Den Oberuckersee und die Umgebung, wo Johann aufgewachsen ist, kenne ich ebenfalls, mein Mann hat lange in Prenzlau gelebt.
Jens ist ein typischer DDR-Name, „Sonnenallee“ mein Lieblingsfilm und die erwähnte DDR-Musik kann ich sofort mitsummen.
Die Geschichte ruft bei mir eine echte Gänsehaut hervor! Und sie macht nachdenklich, wirkt stellenweise surreal, wirft Fragen auf:
Steht die Straßenbahn für Johannas Ziellosigkeit im Umgang mit Jens und ihrer Suche nach festen Strukturen im Leben?
Die immer wiederkehrende Badewanne bzw. blaue Zinkwanne: Steht sie für das Abwaschen von etwas? Ärger, Wut, Einsamkeit?! Die Geschichte geht viel tiefer, als es auf den ersten Blick scheint.
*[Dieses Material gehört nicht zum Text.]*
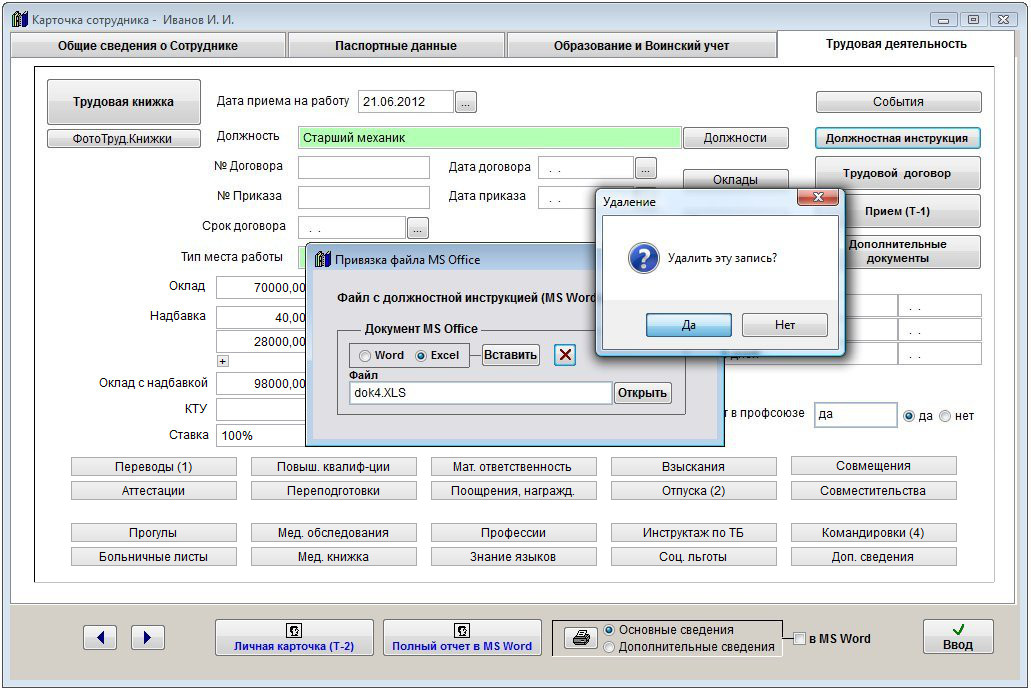
Task: Confirm entry with the Ввод checkmark button
Action: [957, 637]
Als ich die „Familie der geflügelten Tiger“ zu Ende gelesen hatte, habe ich mich erst mal geärgert: es hat mir nicht gefallen, zu viele Fragen sind offen geblieben. Aber je länger ich darüber nachgedacht habe, desto logischer wurde es. Johanna ist endlich angekommen. Sie muss nicht alles wissen: „In einer Familie gibt es keine Wahrheit, es gibt nur Geschichten.“
Manchmal muss man einfach nach vorn schauen und mit der Vergangenheit abschließen ...
Der Roman ist angenehm unauffällig und zurückhaltend, (be)wertet nicht, will nicht überzeugen. Er ist leise, aber nicht anschmiegsam, nichts für zwischendurch sondern regt zur Reflexion an. Durch ihn hab ich wieder an meine Kindheit und Jugend (in der DDR) gedacht, mich erinnert. Es hat Spaß gemacht zu überlegen, wie wir eigentlich zu dem geworden sind, was wir jetzt sind.